I’ve made many Raspberry Pi internet radios in the past – here’s how to make the simplest one possible, making use of an ancient RaspberryPi 1B that was lying neglected at the back of the drawer. This one is so simple, you can’t even change channel – the only internet radio station I ever listen to is the French station fip, so this is a perfect addition to the kitchen, and I’ll wire it in to the 3.5mm audio input socket on an old iPod dock.

Here’s what you need:

  • An old Raspberry Pi with SD card, power supply, wifi dongle
  • A keyboard, HDMI cable and some wired internet – all of these only temporarily
  • A 3.5mm audio jack lead to connect to the input of an amplifier or iPod dock.

Fresh OS install

I did try updating the old version of Wheezy on the old Pi’s SD card, but I ran into all sorts of problems. Far easier to do a fresh install of Raspbian Jesse Lite – this is a small install that doesn’t have a GUI, nor any of the software installed on the desktop like LibreOffice or the dreaded leviathan that is Wolfram. It’s command line only. That’s all we need for this.

______________________________

REQUEST 1>
Retype the part of the Raspberry Pi radio text between "Here’s what you" and "need for this.", inclusive.
REQUEST 2>
According to the Raspberry Pi radio text, what is the only internet radio station the writer ever listens to?
The items that follow were taken from a separate source.

Items from a dataset>

______________________________

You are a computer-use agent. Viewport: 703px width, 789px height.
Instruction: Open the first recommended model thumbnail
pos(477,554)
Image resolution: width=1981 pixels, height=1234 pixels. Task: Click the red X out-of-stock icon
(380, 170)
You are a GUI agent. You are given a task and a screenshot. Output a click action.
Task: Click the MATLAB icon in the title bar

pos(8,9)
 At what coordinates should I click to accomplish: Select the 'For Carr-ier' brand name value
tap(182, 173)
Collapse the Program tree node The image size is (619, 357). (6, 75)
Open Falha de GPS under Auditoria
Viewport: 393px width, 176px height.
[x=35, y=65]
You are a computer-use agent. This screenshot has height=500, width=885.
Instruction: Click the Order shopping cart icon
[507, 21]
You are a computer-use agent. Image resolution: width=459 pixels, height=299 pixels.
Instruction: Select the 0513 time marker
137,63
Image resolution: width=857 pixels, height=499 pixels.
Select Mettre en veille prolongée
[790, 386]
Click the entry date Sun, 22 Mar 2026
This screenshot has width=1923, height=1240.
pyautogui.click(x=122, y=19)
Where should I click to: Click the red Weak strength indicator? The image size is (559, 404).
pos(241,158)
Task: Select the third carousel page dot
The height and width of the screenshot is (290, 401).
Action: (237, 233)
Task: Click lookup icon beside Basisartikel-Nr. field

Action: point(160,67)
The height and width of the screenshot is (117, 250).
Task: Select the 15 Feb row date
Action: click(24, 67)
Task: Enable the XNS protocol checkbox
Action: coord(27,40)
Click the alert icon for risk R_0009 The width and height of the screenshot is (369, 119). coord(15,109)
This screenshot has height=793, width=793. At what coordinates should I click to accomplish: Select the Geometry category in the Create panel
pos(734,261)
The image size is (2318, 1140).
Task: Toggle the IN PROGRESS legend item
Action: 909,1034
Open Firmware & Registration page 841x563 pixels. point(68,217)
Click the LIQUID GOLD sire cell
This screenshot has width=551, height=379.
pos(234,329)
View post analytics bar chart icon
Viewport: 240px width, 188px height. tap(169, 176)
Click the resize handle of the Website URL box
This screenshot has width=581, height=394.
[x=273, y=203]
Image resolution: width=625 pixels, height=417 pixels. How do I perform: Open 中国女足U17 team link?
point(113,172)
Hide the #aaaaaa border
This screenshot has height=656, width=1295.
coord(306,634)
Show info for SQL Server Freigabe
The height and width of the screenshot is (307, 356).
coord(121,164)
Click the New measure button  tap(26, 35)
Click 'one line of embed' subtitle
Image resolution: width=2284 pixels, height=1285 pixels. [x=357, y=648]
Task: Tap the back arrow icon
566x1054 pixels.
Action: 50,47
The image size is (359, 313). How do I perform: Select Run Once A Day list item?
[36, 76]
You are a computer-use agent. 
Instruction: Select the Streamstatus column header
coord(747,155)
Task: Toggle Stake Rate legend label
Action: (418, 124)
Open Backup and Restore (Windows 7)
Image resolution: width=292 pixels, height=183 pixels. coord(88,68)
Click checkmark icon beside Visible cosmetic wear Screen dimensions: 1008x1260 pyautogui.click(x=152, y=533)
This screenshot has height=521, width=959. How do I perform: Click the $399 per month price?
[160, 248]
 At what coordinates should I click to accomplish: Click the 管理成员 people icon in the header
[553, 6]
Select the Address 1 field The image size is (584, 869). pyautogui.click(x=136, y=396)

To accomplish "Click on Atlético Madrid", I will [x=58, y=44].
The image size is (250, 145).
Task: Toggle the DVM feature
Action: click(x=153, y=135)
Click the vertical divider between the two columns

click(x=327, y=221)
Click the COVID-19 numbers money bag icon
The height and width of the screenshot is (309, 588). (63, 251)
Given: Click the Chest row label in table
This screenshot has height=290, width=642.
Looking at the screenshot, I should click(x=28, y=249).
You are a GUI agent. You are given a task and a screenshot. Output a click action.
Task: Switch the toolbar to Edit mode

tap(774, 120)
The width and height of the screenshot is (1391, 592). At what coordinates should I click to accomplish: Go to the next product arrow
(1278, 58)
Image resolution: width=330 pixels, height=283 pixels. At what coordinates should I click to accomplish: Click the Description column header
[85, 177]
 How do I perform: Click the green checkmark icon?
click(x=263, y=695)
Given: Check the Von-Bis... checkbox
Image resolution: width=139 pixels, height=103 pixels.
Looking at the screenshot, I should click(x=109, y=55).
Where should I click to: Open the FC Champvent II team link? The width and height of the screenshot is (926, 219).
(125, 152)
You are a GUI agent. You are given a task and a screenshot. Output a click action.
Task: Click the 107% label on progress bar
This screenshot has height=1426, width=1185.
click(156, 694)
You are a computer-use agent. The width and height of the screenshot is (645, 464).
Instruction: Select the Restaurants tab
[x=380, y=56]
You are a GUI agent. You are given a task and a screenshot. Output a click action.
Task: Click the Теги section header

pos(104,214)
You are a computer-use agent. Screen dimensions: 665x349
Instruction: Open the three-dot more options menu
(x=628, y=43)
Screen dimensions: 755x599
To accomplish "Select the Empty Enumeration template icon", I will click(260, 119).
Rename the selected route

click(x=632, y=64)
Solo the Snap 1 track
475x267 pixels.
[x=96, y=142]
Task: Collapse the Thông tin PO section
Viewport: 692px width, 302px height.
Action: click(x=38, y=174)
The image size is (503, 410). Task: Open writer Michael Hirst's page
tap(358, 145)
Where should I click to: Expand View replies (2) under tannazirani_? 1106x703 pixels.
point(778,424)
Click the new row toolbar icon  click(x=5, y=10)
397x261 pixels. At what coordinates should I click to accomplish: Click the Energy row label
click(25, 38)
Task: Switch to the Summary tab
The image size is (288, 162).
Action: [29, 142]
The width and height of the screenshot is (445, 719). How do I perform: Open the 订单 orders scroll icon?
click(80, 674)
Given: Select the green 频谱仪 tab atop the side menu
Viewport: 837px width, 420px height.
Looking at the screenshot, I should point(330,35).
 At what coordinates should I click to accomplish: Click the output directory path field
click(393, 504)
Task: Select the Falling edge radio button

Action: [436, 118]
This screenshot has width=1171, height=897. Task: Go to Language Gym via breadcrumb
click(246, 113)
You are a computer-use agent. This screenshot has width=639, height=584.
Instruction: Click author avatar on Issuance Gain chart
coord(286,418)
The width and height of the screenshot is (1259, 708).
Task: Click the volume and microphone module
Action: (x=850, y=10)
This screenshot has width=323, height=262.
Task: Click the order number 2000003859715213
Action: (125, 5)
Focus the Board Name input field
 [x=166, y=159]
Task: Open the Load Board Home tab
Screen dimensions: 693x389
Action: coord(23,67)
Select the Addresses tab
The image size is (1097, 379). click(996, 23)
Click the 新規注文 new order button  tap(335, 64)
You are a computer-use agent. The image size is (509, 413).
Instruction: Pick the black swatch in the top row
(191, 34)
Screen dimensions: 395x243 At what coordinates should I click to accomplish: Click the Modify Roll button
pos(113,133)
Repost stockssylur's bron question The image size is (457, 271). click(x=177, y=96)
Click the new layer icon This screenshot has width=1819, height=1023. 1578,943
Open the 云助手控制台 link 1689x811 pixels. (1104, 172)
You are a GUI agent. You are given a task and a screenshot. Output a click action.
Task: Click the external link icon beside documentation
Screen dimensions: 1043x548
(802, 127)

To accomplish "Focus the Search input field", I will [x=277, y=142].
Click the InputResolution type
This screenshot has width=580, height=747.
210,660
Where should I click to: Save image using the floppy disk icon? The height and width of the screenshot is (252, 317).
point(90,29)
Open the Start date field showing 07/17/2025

______________________________

FULL OUTPUT 1>
Here’s what you need:

  • An old Raspberry Pi with SD card, power supply, wifi dongle
  • A keyboard, HDMI cable and some wired internet – all of these only temporarily
  • A 3.5mm audio jack lead to connect to the input of an amplifier or iPod dock.

Fresh OS install

I did try updating the old version of Wheezy on the old Pi’s SD card, but I ran into all sorts of problems. Far easier to do a fresh install of Raspbian Jesse Lite – this is a small install that doesn’t have a GUI, nor any of the software installed on the desktop like LibreOffice or the dreaded leviathan that is Wolfram. It’s command line only. That’s all we need for this.

FULL OUTPUT 2>
The French station fip.